* [Listed records]
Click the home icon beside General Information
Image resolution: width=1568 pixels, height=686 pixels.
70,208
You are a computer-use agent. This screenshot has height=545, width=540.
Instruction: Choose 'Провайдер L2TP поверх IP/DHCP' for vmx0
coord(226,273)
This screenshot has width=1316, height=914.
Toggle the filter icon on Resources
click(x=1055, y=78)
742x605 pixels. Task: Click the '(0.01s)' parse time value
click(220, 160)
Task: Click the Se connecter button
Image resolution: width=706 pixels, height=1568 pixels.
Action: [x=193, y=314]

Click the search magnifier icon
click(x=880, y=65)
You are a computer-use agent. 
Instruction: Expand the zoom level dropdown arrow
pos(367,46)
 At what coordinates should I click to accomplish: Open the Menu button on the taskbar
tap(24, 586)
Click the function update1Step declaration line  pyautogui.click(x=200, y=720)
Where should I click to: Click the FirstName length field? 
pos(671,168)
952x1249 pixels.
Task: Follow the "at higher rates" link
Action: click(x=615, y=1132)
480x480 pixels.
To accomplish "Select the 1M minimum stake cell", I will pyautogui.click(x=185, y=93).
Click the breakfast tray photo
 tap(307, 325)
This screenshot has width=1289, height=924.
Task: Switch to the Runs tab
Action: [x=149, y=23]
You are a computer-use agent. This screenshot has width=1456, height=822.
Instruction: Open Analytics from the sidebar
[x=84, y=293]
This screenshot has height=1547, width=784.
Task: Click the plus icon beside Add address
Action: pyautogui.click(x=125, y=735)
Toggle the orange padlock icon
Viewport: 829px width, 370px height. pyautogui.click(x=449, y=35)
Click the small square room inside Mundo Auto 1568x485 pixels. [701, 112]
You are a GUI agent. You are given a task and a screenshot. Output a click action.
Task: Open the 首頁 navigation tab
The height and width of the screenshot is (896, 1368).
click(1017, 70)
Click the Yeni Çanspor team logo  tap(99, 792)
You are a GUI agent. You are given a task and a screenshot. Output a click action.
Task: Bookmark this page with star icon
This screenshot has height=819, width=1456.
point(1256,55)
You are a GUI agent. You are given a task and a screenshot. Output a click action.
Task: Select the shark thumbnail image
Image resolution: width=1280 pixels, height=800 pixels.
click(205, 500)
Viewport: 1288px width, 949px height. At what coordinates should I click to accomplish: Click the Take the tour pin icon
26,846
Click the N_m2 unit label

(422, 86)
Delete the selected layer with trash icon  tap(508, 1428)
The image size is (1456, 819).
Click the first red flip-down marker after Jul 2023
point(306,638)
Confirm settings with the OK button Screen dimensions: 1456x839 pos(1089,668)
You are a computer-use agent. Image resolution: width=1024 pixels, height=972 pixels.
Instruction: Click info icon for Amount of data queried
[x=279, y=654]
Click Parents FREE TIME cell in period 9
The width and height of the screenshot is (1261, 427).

* [Requirements]
Retype the data word for word, beginning with the line that contains "Click Parents FREE TIME cell in period 9" and continuing through the end of the data.

* [Reply]
Click Parents FREE TIME cell in period 9
The width and height of the screenshot is (1261, 427).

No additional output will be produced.